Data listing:
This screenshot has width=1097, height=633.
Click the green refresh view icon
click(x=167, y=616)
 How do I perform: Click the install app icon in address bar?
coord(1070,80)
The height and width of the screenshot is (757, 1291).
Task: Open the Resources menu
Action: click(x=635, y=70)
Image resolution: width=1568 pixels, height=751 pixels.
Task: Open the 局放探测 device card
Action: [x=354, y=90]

▶ _Job_: From the data listing above, select and copy every line that contains the word "screenshot".

▶ _Response to this task_:
This screenshot has width=1097, height=633.
The height and width of the screenshot is (757, 1291).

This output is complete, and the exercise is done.